[Saved data entries]
———
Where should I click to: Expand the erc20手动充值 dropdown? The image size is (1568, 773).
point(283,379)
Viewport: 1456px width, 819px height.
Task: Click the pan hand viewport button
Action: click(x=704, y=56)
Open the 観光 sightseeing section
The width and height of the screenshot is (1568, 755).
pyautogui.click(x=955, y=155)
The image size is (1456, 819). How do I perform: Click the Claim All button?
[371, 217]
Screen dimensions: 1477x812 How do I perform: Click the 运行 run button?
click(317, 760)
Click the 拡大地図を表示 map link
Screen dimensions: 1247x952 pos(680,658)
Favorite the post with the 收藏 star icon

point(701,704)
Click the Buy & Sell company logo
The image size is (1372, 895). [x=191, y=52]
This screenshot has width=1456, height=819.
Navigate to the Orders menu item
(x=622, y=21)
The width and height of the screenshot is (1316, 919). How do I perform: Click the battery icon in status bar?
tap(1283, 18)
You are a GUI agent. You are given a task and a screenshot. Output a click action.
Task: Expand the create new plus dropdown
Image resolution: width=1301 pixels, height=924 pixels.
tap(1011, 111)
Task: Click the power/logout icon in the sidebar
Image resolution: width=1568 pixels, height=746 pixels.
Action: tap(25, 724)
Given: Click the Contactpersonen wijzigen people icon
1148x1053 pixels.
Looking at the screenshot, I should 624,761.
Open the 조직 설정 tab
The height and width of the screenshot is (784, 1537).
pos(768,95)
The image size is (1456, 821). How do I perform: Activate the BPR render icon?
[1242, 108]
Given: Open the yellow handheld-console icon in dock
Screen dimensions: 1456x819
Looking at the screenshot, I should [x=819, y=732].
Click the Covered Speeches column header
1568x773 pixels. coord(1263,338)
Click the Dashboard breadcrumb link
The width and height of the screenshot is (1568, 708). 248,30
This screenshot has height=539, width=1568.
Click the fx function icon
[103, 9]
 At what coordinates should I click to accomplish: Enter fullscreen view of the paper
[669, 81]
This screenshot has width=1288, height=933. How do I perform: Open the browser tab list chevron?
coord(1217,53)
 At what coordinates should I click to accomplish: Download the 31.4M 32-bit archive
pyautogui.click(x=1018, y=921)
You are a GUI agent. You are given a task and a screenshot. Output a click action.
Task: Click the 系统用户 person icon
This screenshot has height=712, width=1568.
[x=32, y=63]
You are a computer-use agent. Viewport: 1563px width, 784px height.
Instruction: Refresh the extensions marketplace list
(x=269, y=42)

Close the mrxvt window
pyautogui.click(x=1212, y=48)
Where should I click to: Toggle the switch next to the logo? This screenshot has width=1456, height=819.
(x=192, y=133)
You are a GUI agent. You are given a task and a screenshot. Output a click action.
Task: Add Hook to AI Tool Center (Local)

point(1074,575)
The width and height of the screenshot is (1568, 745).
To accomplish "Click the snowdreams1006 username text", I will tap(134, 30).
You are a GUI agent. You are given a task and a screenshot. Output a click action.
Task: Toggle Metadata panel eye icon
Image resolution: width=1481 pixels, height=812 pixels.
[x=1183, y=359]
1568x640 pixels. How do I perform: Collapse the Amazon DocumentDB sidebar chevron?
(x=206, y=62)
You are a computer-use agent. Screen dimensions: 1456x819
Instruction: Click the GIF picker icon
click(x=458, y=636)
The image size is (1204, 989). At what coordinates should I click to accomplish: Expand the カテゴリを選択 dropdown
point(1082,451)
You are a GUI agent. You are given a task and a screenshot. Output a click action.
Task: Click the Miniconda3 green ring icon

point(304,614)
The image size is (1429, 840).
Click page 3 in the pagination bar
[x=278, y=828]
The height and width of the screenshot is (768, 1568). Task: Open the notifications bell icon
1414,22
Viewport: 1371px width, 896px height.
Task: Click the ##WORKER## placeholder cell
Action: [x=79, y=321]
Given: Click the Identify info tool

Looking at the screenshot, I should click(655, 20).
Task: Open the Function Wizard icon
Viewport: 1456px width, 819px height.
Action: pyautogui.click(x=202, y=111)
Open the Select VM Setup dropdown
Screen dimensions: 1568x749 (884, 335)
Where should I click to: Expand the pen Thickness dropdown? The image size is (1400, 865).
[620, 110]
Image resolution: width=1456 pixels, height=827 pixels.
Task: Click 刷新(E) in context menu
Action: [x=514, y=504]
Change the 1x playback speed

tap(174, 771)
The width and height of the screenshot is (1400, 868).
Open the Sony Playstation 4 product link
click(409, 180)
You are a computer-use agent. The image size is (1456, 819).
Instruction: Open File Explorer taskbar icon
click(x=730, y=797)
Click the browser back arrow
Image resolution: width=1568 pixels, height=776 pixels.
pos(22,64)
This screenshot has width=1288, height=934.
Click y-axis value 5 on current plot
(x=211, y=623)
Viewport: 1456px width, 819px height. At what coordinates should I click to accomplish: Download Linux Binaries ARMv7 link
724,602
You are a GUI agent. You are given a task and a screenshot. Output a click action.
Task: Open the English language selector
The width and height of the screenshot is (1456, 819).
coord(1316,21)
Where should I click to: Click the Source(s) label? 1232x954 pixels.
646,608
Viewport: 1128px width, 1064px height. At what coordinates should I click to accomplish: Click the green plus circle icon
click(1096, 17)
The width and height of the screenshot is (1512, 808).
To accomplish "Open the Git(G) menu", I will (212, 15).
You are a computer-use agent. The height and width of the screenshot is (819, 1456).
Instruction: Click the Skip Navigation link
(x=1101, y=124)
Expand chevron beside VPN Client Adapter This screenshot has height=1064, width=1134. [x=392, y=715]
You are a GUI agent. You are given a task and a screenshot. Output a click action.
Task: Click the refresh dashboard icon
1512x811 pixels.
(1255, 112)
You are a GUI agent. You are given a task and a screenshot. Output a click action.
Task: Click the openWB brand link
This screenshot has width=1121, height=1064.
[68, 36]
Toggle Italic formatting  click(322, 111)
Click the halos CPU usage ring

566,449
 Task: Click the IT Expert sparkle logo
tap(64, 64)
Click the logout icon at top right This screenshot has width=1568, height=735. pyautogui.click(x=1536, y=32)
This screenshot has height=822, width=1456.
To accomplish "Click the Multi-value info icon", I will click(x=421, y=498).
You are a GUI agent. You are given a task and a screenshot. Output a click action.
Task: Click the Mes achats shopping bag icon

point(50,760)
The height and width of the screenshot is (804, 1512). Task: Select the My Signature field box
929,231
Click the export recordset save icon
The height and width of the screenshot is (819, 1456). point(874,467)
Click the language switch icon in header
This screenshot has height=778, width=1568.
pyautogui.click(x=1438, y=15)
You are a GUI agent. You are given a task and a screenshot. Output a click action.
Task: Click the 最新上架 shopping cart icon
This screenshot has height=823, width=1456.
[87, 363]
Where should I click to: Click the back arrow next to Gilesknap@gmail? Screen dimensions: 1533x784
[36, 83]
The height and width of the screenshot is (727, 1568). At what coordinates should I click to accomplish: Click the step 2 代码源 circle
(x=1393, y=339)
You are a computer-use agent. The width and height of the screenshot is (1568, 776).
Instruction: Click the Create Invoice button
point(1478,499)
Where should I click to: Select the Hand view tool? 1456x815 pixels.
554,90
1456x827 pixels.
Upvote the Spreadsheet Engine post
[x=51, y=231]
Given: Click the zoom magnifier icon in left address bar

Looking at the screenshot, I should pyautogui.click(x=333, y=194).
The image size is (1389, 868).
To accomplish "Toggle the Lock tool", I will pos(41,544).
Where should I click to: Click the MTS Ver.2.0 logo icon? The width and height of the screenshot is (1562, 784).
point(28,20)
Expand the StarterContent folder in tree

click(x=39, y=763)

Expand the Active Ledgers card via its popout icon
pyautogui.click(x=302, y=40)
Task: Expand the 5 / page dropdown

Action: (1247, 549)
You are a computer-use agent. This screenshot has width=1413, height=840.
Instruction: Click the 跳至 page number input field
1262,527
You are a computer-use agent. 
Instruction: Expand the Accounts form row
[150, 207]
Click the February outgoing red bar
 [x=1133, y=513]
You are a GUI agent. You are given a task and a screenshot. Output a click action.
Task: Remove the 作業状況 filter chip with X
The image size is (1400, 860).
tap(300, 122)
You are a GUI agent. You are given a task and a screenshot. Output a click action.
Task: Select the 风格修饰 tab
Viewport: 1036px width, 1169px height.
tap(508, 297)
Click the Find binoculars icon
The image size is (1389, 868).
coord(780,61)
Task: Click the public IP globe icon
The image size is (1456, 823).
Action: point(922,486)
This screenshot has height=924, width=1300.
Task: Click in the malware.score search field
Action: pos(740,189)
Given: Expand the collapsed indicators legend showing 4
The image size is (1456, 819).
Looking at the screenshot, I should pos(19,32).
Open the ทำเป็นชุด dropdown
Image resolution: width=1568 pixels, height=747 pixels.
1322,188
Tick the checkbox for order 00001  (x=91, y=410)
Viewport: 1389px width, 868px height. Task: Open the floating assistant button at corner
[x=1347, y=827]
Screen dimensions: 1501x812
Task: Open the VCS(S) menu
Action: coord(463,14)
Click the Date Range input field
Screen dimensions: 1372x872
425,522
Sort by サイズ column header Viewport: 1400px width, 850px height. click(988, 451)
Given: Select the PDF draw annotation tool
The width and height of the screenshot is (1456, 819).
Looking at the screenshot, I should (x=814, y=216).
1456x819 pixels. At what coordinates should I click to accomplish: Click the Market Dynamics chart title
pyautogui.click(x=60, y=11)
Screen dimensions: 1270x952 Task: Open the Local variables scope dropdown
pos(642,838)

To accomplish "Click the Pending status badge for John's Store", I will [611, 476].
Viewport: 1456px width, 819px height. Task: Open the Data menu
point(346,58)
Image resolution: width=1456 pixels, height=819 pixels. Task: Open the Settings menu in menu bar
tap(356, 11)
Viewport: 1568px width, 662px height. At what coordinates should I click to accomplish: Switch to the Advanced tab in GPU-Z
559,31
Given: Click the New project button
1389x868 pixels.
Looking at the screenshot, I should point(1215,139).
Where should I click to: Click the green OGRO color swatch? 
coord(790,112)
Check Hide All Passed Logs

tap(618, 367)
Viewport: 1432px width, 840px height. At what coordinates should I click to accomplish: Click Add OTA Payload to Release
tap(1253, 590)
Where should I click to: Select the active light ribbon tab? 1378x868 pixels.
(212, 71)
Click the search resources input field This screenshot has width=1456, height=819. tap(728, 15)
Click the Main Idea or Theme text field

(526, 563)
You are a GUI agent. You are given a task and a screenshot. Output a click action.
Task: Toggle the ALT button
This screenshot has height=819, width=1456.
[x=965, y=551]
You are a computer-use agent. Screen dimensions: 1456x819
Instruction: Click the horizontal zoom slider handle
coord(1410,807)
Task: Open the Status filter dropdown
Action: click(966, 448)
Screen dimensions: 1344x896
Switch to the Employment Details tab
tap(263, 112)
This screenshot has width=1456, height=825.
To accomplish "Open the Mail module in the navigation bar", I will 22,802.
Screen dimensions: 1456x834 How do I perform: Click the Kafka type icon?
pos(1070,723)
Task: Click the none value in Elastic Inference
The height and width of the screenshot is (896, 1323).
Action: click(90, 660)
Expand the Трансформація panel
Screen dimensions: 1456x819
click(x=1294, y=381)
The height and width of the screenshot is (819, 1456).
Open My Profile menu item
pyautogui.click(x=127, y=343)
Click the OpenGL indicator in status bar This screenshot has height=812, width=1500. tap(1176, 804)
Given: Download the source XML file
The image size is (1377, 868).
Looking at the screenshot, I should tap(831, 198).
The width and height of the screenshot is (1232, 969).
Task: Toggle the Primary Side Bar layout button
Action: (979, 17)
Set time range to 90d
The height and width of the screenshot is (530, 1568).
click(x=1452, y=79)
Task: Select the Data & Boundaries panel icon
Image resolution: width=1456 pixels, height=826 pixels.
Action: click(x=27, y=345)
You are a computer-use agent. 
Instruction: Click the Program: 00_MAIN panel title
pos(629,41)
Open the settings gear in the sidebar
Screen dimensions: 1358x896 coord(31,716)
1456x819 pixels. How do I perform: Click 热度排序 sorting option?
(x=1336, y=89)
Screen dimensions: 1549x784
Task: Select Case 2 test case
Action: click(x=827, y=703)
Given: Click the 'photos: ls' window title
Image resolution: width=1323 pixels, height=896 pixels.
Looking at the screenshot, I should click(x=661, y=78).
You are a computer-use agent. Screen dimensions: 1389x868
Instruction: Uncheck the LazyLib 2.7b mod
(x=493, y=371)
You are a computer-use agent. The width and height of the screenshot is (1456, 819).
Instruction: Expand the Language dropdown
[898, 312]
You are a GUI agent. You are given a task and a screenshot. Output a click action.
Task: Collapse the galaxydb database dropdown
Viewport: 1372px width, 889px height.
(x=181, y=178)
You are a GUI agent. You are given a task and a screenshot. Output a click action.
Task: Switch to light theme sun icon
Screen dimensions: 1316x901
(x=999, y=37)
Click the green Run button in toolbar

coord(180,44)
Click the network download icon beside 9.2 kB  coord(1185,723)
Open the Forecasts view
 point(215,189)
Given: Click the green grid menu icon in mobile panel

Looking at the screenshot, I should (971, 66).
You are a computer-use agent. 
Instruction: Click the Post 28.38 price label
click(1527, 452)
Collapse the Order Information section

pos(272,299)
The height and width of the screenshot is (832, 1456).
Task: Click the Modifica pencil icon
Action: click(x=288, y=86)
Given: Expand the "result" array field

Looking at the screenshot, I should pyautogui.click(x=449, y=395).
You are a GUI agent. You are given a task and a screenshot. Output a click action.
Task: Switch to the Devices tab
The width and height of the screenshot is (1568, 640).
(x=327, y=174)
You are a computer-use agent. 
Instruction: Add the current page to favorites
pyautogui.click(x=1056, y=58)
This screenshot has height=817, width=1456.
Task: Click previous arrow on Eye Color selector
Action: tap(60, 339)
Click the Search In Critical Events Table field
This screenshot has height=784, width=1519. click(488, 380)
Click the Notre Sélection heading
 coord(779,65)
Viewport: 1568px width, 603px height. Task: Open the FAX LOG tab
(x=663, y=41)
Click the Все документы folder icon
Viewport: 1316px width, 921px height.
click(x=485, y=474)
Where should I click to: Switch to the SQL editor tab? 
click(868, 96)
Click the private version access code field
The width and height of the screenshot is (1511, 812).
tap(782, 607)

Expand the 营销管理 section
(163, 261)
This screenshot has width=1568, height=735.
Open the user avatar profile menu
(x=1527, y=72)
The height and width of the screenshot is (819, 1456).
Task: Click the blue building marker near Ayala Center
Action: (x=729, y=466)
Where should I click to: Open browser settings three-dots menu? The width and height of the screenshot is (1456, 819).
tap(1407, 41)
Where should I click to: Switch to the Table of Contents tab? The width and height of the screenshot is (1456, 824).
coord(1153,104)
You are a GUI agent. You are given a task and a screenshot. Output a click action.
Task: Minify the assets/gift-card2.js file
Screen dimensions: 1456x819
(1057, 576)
———
## [About this task]
Return only the lines between the one holding "1568x640 pixels. How" and the one holding "You are a computer-use agent. The image", inclusive, exactly as they appear above.

## [Result]
1568x640 pixels. How do I perform: Collapse the Amazon DocumentDB sidebar chevron?
(x=206, y=62)
You are a computer-use agent. Screen dimensions: 1456x819
Instruction: Click the GIF picker icon
click(x=458, y=636)
The image size is (1204, 989). At what coordinates should I click to accomplish: Expand the カテゴリを選択 dropdown
point(1082,451)
You are a GUI agent. You are given a task and a screenshot. Output a click action.
Task: Click the Miniconda3 green ring icon

point(304,614)
The image size is (1429, 840).
Click page 3 in the pagination bar
[x=278, y=828]
The height and width of the screenshot is (768, 1568). Task: Open the notifications bell icon
1414,22
Viewport: 1371px width, 896px height.
Task: Click the ##WORKER## placeholder cell
Action: [x=79, y=321]
Given: Click the Identify info tool

Looking at the screenshot, I should click(655, 20).
Task: Open the Function Wizard icon
Viewport: 1456px width, 819px height.
Action: pyautogui.click(x=202, y=111)
Open the Select VM Setup dropdown
Screen dimensions: 1568x749 (884, 335)
Where should I click to: Expand the pen Thickness dropdown? The image size is (1400, 865).
[620, 110]
Image resolution: width=1456 pixels, height=827 pixels.
Task: Click 刷新(E) in context menu
Action: [x=514, y=504]
Change the 1x playback speed

tap(174, 771)
The width and height of the screenshot is (1400, 868).
Open the Sony Playstation 4 product link
click(409, 180)
You are a computer-use agent. The image size is (1456, 819).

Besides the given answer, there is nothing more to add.